The problem:
Please set down, word for word, the complete article below on budget hotels in Bhutan and regional tourists.

Selected passage:
========

Budget hotel appeal to govt for keeping regional tourists

On 26 July 2022, the erstwhile Tourism Council of Bhutan (TCB) announced that it will inspect the hotels for the TCB certification.

The notification stated, “In view of the requirement for all guests to stay in TCB certified accommodations, the readiness assessment will be carried out only for 3-Star and above hotels. TCB will contact the hotels for on-site assessment to validate the readiness of services.”

When the government issued a notification for budget hotels to upgrade themselves to the standards of Blue Poppy 1 and 2 in 2019, it was to cater to regional tourists. However, with recent changes in tourism policy that only allow hotels above 3 stars to cater to regional tourists, the business was greatly impacted.

Tshewang Jurmey is the officiating chairperson of the Hotel and Restaurant Association of Bhutan, and he said they have been pleading with the government over the notification on not allowing budget hotels to cater to regional tourists.

Despite ongoing agreement with the complaints voiced by the owners of budget hotels, little progress has been made.

“We have been going around appealing to relevant offices for months. Initially, we went to the then-chairperson of the Tourism Council of Bhutan; we visited his office more than two times. The chairperson never said no to our appeals but at the same time never received any change in policy,” said Tshewang Jurmey.

========

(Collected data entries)
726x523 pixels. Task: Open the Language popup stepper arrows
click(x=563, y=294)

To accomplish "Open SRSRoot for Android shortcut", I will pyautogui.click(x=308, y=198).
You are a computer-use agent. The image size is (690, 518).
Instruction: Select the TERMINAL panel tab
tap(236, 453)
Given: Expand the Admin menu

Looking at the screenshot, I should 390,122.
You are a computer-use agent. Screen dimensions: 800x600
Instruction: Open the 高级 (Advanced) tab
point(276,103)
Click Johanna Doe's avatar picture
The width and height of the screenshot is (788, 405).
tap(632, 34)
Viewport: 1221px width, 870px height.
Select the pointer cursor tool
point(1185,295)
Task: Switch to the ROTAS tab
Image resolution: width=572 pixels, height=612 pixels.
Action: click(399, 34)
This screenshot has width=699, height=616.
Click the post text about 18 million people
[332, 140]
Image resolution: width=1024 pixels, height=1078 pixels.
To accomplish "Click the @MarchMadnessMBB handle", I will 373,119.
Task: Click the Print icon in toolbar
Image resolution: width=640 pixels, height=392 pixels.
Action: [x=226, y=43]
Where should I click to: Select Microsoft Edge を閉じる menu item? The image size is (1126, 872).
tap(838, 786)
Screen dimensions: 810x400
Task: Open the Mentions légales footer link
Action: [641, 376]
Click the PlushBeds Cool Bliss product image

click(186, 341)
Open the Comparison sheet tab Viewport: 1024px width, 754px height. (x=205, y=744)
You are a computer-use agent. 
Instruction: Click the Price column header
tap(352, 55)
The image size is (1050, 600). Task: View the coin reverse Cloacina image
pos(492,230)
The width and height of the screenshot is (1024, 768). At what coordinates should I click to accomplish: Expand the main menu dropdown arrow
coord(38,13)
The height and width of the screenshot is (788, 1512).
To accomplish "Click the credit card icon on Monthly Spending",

========

Solution for this task:
Budget hotel appeal to govt for keeping regional tourists

On 26 July 2022, the erstwhile Tourism Council of Bhutan (TCB) announced that it will inspect the hotels for the TCB certification.

The notification stated, “In view of the requirement for all guests to stay in TCB certified accommodations, the readiness assessment will be carried out only for 3-Star and above hotels. TCB will contact the hotels for on-site assessment to validate the readiness of services.”

When the government issued a notification for budget hotels to upgrade themselves to the standards of Blue Poppy 1 and 2 in 2019, it was to cater to regional tourists. However, with recent changes in tourism policy that only allow hotels above 3 stars to cater to regional tourists, the business was greatly impacted.

Tshewang Jurmey is the officiating chairperson of the Hotel and Restaurant Association of Bhutan, and he said they have been pleading with the government over the notification on not allowing budget hotels to cater to regional tourists.

Despite ongoing agreement with the complaints voiced by the owners of budget hotels, little progress has been made.

“We have been going around appealing to relevant offices for months. Initially, we went to the then-chairperson of the Tourism Council of Bhutan; we visited his office more than two times. The chairperson never said no to our appeals but at the same time never received any change in policy,” said Tshewang Jurmey.